WHAT YOU WILL DO
Copy out the data below verbatim.

::: EXTRACTED DATA :::

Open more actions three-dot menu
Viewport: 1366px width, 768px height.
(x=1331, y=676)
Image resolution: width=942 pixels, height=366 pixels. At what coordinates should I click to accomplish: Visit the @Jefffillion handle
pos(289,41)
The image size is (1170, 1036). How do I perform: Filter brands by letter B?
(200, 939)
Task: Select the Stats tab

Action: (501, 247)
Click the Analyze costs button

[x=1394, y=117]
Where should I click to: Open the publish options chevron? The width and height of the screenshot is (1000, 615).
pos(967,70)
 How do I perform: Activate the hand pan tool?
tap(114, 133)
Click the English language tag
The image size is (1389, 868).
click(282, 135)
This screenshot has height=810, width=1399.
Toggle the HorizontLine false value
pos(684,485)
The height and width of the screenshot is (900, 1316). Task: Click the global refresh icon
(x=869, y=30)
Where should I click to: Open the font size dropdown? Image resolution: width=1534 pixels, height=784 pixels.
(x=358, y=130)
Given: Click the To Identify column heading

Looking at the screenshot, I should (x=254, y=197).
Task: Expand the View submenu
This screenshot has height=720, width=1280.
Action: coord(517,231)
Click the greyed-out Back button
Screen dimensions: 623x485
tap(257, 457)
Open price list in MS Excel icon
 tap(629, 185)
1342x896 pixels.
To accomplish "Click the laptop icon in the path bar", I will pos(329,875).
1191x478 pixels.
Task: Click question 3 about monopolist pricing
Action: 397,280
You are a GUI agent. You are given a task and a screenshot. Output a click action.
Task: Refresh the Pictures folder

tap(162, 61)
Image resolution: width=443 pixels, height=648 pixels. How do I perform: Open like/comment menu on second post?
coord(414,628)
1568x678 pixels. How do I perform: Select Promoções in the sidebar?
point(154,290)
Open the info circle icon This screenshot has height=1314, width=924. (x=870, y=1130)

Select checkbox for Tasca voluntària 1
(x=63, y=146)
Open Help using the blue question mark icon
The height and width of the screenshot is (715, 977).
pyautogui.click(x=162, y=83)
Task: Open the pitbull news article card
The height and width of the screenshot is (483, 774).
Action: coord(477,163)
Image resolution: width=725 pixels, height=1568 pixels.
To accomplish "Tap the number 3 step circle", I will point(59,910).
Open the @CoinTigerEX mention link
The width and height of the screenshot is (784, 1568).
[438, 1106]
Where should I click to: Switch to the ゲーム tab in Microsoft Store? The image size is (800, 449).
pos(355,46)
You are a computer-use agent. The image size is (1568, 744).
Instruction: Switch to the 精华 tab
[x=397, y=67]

:::

WORKED SOLUTION
Open more actions three-dot menu
Viewport: 1366px width, 768px height.
(x=1331, y=676)
Image resolution: width=942 pixels, height=366 pixels. At what coordinates should I click to accomplish: Visit the @Jefffillion handle
pos(289,41)
The image size is (1170, 1036). How do I perform: Filter brands by letter B?
(200, 939)
Task: Select the Stats tab

Action: (501, 247)
Click the Analyze costs button

[x=1394, y=117]
Where should I click to: Open the publish options chevron? The width and height of the screenshot is (1000, 615).
pos(967,70)
 How do I perform: Activate the hand pan tool?
tap(114, 133)
Click the English language tag
The image size is (1389, 868).
click(282, 135)
This screenshot has height=810, width=1399.
Toggle the HorizontLine false value
pos(684,485)
The height and width of the screenshot is (900, 1316). Task: Click the global refresh icon
(x=869, y=30)
Where should I click to: Open the font size dropdown? Image resolution: width=1534 pixels, height=784 pixels.
(x=358, y=130)
Given: Click the To Identify column heading

Looking at the screenshot, I should (x=254, y=197).
Task: Expand the View submenu
This screenshot has height=720, width=1280.
Action: coord(517,231)
Click the greyed-out Back button
Screen dimensions: 623x485
tap(257, 457)
Open price list in MS Excel icon
 tap(629, 185)
1342x896 pixels.
To accomplish "Click the laptop icon in the path bar", I will pos(329,875).
1191x478 pixels.
Task: Click question 3 about monopolist pricing
Action: 397,280
You are a GUI agent. You are given a task and a screenshot. Output a click action.
Task: Refresh the Pictures folder

tap(162, 61)
Image resolution: width=443 pixels, height=648 pixels. How do I perform: Open like/comment menu on second post?
coord(414,628)
1568x678 pixels. How do I perform: Select Promoções in the sidebar?
point(154,290)
Open the info circle icon This screenshot has height=1314, width=924. (x=870, y=1130)

Select checkbox for Tasca voluntària 1
(x=63, y=146)
Open Help using the blue question mark icon
The height and width of the screenshot is (715, 977).
pyautogui.click(x=162, y=83)
Task: Open the pitbull news article card
The height and width of the screenshot is (483, 774).
Action: coord(477,163)
Image resolution: width=725 pixels, height=1568 pixels.
To accomplish "Tap the number 3 step circle", I will point(59,910).
Open the @CoinTigerEX mention link
The width and height of the screenshot is (784, 1568).
[438, 1106]
Where should I click to: Switch to the ゲーム tab in Microsoft Store? The image size is (800, 449).
pos(355,46)
You are a computer-use agent. The image size is (1568, 744).
Instruction: Switch to the 精华 tab
[x=397, y=67]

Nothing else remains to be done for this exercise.